| EXERCISE DIRECTIONS |
Give the entries again exactly, every one of them.

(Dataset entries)
<<<<

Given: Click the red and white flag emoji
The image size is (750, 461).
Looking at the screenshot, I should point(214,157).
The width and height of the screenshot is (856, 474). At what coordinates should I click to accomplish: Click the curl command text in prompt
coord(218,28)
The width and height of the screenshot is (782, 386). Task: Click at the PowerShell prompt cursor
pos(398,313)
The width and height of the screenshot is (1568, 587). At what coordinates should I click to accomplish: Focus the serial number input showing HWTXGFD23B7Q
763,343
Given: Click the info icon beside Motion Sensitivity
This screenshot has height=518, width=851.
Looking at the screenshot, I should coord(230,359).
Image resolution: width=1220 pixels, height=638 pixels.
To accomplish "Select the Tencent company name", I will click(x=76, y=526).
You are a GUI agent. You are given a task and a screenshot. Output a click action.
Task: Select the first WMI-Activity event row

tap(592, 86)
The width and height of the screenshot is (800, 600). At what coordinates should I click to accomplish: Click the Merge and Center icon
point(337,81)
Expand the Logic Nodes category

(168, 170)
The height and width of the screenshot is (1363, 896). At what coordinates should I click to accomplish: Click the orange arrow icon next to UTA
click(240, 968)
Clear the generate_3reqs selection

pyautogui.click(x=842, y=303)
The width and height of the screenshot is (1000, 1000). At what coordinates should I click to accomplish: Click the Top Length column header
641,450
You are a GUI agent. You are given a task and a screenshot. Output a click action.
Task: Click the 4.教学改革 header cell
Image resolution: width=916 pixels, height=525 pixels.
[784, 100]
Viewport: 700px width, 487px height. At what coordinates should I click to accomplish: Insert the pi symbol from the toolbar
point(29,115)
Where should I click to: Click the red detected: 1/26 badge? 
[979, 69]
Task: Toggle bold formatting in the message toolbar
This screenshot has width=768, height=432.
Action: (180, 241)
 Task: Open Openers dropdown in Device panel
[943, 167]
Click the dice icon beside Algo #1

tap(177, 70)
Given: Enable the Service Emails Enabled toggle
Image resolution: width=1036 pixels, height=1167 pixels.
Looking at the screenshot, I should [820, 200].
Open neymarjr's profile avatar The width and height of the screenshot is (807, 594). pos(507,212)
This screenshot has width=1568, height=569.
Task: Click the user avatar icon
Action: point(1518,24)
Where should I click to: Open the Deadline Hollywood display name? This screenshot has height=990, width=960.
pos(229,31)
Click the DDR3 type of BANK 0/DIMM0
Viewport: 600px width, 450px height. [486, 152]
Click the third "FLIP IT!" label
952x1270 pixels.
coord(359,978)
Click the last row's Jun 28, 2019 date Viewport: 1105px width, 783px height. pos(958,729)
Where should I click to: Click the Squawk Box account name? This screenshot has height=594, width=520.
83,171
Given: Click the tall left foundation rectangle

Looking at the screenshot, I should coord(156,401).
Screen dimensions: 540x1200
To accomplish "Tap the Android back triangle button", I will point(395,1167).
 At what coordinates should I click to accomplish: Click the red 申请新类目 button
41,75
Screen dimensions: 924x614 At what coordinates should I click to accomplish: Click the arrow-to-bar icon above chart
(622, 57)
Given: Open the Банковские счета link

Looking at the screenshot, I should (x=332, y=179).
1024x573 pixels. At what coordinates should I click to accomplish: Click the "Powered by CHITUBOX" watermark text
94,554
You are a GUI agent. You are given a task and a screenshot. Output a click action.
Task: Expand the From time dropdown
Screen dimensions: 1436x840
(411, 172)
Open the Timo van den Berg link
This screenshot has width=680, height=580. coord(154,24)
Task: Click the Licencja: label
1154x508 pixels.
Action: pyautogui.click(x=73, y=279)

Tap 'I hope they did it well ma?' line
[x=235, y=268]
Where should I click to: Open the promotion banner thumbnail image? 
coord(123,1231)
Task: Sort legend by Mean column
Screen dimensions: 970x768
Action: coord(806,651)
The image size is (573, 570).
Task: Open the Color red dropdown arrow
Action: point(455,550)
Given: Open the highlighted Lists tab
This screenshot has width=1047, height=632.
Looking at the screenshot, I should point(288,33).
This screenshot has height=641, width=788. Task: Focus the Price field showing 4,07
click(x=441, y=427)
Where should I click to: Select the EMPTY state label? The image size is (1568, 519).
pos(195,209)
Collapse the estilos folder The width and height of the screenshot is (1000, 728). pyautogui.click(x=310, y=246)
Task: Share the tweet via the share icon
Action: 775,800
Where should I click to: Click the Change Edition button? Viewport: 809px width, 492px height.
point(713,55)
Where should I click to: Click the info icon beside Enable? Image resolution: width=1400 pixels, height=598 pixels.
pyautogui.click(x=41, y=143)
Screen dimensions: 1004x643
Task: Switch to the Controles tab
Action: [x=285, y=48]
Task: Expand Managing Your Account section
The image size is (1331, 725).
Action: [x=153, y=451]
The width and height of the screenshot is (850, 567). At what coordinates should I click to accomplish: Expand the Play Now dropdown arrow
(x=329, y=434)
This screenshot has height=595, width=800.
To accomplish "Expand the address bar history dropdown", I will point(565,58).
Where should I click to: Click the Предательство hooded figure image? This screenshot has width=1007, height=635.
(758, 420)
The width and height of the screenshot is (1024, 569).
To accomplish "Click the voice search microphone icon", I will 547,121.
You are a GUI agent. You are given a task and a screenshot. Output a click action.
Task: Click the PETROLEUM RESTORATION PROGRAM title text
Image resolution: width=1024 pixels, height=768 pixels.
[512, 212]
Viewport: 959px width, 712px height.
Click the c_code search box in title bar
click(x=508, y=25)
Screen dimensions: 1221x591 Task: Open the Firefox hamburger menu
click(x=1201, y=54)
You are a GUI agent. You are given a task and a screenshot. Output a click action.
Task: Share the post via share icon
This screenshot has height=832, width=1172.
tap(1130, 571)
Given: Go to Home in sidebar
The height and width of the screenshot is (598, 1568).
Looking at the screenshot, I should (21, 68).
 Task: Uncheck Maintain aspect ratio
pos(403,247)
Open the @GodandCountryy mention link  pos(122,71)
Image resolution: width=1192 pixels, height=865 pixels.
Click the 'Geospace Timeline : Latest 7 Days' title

>>>>

| PROBLEM SOLUTION |
Given: Click the red and white flag emoji
The image size is (750, 461).
Looking at the screenshot, I should point(214,157).
The width and height of the screenshot is (856, 474). At what coordinates should I click to accomplish: Click the curl command text in prompt
coord(218,28)
The width and height of the screenshot is (782, 386). Task: Click at the PowerShell prompt cursor
pos(398,313)
The width and height of the screenshot is (1568, 587). At what coordinates should I click to accomplish: Focus the serial number input showing HWTXGFD23B7Q
763,343
Given: Click the info icon beside Motion Sensitivity
This screenshot has height=518, width=851.
Looking at the screenshot, I should coord(230,359).
Image resolution: width=1220 pixels, height=638 pixels.
To accomplish "Select the Tencent company name", I will click(x=76, y=526).
You are a GUI agent. You are given a task and a screenshot. Output a click action.
Task: Select the first WMI-Activity event row

tap(592, 86)
The width and height of the screenshot is (800, 600). At what coordinates should I click to accomplish: Click the Merge and Center icon
point(337,81)
Expand the Logic Nodes category

(168, 170)
The height and width of the screenshot is (1363, 896). At what coordinates should I click to accomplish: Click the orange arrow icon next to UTA
click(240, 968)
Clear the generate_3reqs selection

pyautogui.click(x=842, y=303)
The width and height of the screenshot is (1000, 1000). At what coordinates should I click to accomplish: Click the Top Length column header
641,450
You are a GUI agent. You are given a task and a screenshot. Output a click action.
Task: Click the 4.教学改革 header cell
Image resolution: width=916 pixels, height=525 pixels.
[784, 100]
Viewport: 700px width, 487px height. At what coordinates should I click to accomplish: Insert the pi symbol from the toolbar
point(29,115)
Where should I click to: Click the red detected: 1/26 badge? 
[979, 69]
Task: Toggle bold formatting in the message toolbar
This screenshot has width=768, height=432.
Action: (180, 241)
 Task: Open Openers dropdown in Device panel
[943, 167]
Click the dice icon beside Algo #1

tap(177, 70)
Given: Enable the Service Emails Enabled toggle
Image resolution: width=1036 pixels, height=1167 pixels.
Looking at the screenshot, I should [820, 200].
Open neymarjr's profile avatar The width and height of the screenshot is (807, 594). pos(507,212)
This screenshot has width=1568, height=569.
Task: Click the user avatar icon
Action: point(1518,24)
Where should I click to: Open the Deadline Hollywood display name? This screenshot has height=990, width=960.
pos(229,31)
Click the DDR3 type of BANK 0/DIMM0
Viewport: 600px width, 450px height. [486, 152]
Click the third "FLIP IT!" label
952x1270 pixels.
coord(359,978)
Click the last row's Jun 28, 2019 date Viewport: 1105px width, 783px height. pos(958,729)
Where should I click to: Click the Squawk Box account name? This screenshot has height=594, width=520.
83,171
Given: Click the tall left foundation rectangle

Looking at the screenshot, I should coord(156,401).
Screen dimensions: 540x1200
To accomplish "Tap the Android back triangle button", I will point(395,1167).
 At what coordinates should I click to accomplish: Click the red 申请新类目 button
41,75
Screen dimensions: 924x614 At what coordinates should I click to accomplish: Click the arrow-to-bar icon above chart
(622, 57)
Given: Open the Банковские счета link

Looking at the screenshot, I should (x=332, y=179).
1024x573 pixels. At what coordinates should I click to accomplish: Click the "Powered by CHITUBOX" watermark text
94,554
You are a GUI agent. You are given a task and a screenshot. Output a click action.
Task: Expand the From time dropdown
Screen dimensions: 1436x840
(411, 172)
Open the Timo van den Berg link
This screenshot has width=680, height=580. coord(154,24)
Task: Click the Licencja: label
1154x508 pixels.
Action: pyautogui.click(x=73, y=279)

Tap 'I hope they did it well ma?' line
[x=235, y=268]
Where should I click to: Open the promotion banner thumbnail image? 
coord(123,1231)
Task: Sort legend by Mean column
Screen dimensions: 970x768
Action: coord(806,651)
The image size is (573, 570).
Task: Open the Color red dropdown arrow
Action: point(455,550)
Given: Open the highlighted Lists tab
This screenshot has width=1047, height=632.
Looking at the screenshot, I should point(288,33).
This screenshot has height=641, width=788. Task: Focus the Price field showing 4,07
click(x=441, y=427)
Where should I click to: Select the EMPTY state label? The image size is (1568, 519).
pos(195,209)
Collapse the estilos folder The width and height of the screenshot is (1000, 728). pyautogui.click(x=310, y=246)
Task: Share the tweet via the share icon
Action: 775,800
Where should I click to: Click the Change Edition button? Viewport: 809px width, 492px height.
point(713,55)
Where should I click to: Click the info icon beside Enable? Image resolution: width=1400 pixels, height=598 pixels.
pyautogui.click(x=41, y=143)
Screen dimensions: 1004x643
Task: Switch to the Controles tab
Action: [x=285, y=48]
Task: Expand Managing Your Account section
The image size is (1331, 725).
Action: [x=153, y=451]
The width and height of the screenshot is (850, 567). At what coordinates should I click to accomplish: Expand the Play Now dropdown arrow
(x=329, y=434)
This screenshot has height=595, width=800.
To accomplish "Expand the address bar history dropdown", I will point(565,58).
Where should I click to: Click the Предательство hooded figure image? This screenshot has width=1007, height=635.
(758, 420)
The width and height of the screenshot is (1024, 569).
To accomplish "Click the voice search microphone icon", I will 547,121.
You are a GUI agent. You are given a task and a screenshot. Output a click action.
Task: Click the PETROLEUM RESTORATION PROGRAM title text
Image resolution: width=1024 pixels, height=768 pixels.
[512, 212]
Viewport: 959px width, 712px height.
Click the c_code search box in title bar
click(x=508, y=25)
Screen dimensions: 1221x591 Task: Open the Firefox hamburger menu
click(x=1201, y=54)
You are a GUI agent. You are given a task and a screenshot. Output a click action.
Task: Share the post via share icon
This screenshot has height=832, width=1172.
tap(1130, 571)
Given: Go to Home in sidebar
The height and width of the screenshot is (598, 1568).
Looking at the screenshot, I should (21, 68).
 Task: Uncheck Maintain aspect ratio
pos(403,247)
Open the @GodandCountryy mention link  pos(122,71)
Image resolution: width=1192 pixels, height=865 pixels.
Click the 'Geospace Timeline : Latest 7 Days' title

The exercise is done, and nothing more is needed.